● **Available data**
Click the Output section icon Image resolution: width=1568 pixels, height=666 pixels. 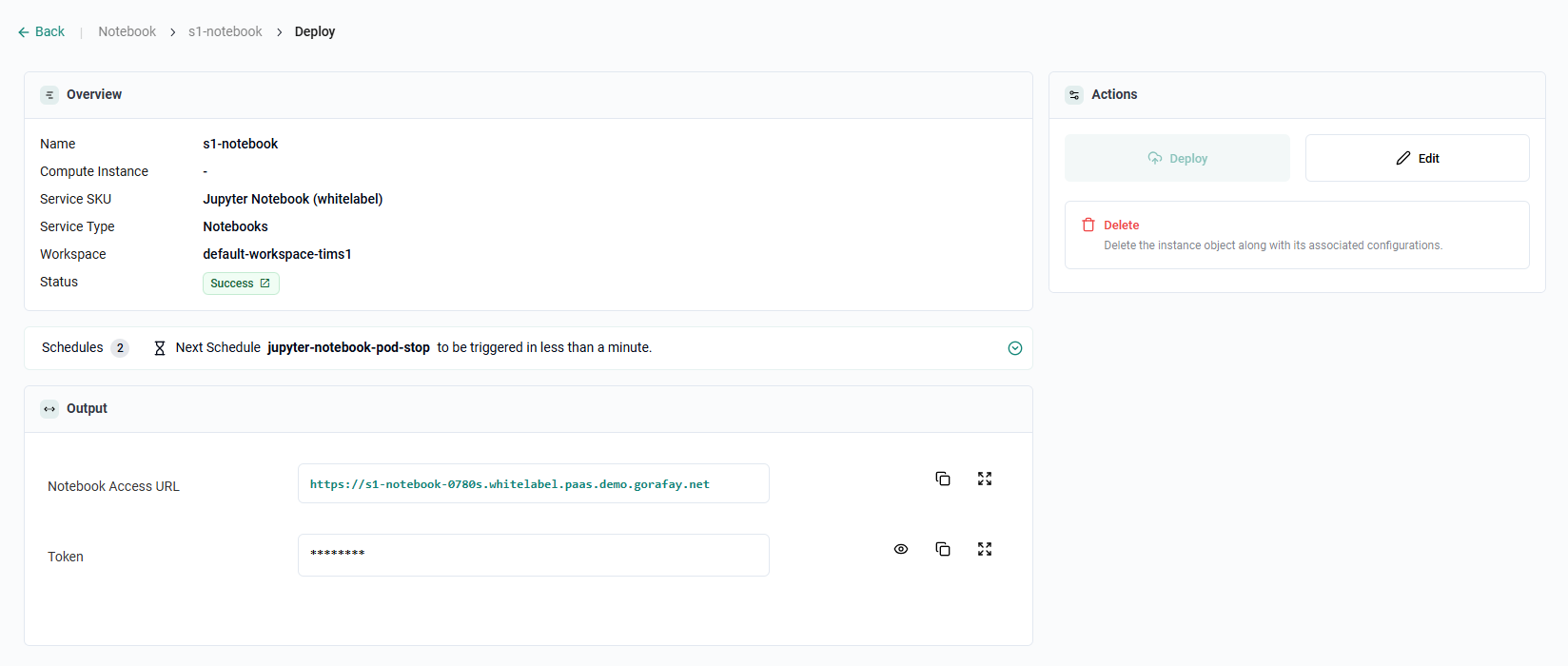49,409
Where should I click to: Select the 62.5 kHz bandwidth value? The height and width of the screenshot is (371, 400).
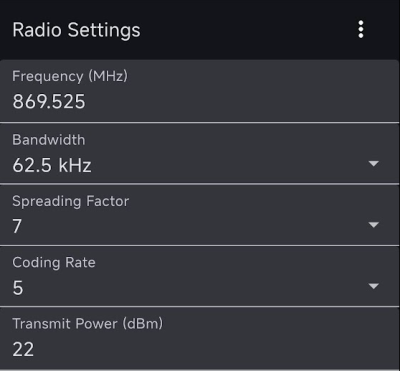(x=52, y=165)
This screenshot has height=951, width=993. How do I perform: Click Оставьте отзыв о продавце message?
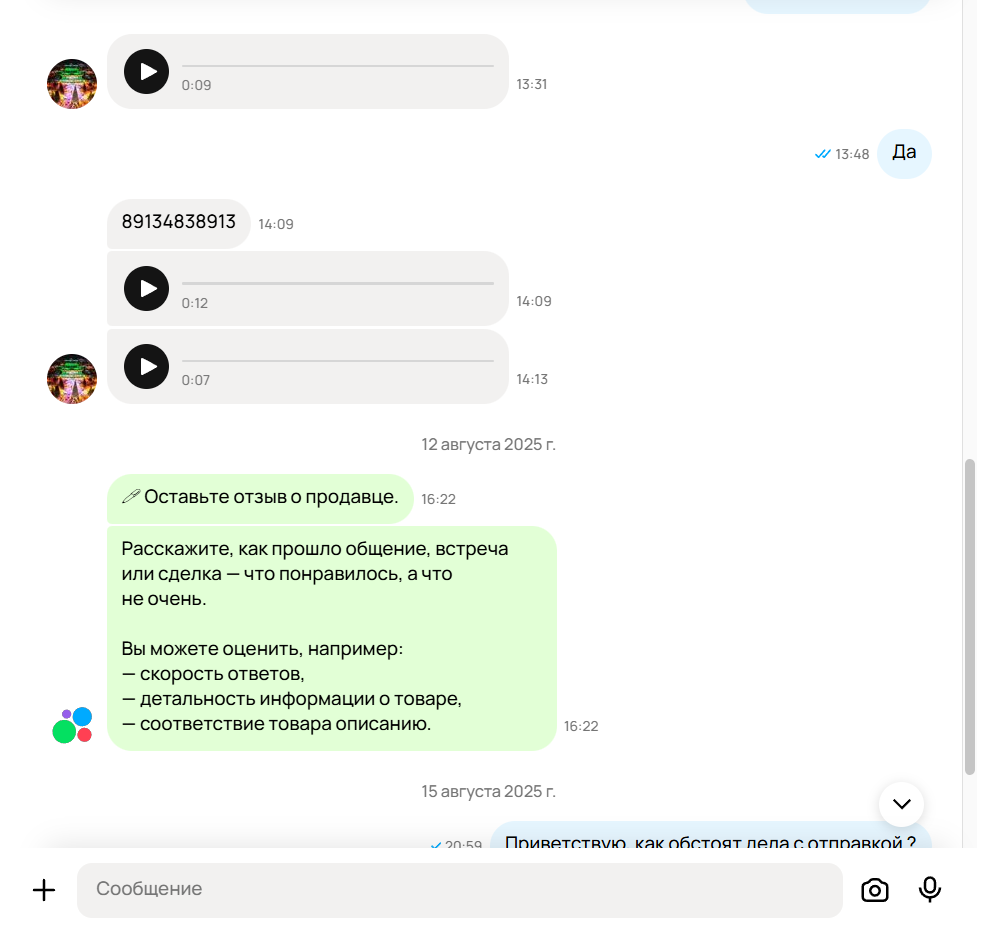(260, 498)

● **Exercise objective**
With the pictures left out, write out exactly the lines from the line containing "This screenshot has" through the last line of the entries above, both ends included, and no others.

● **Task output**
This screenshot has height=951, width=993. How do I perform: Click Оставьте отзыв о продавце message?
(260, 498)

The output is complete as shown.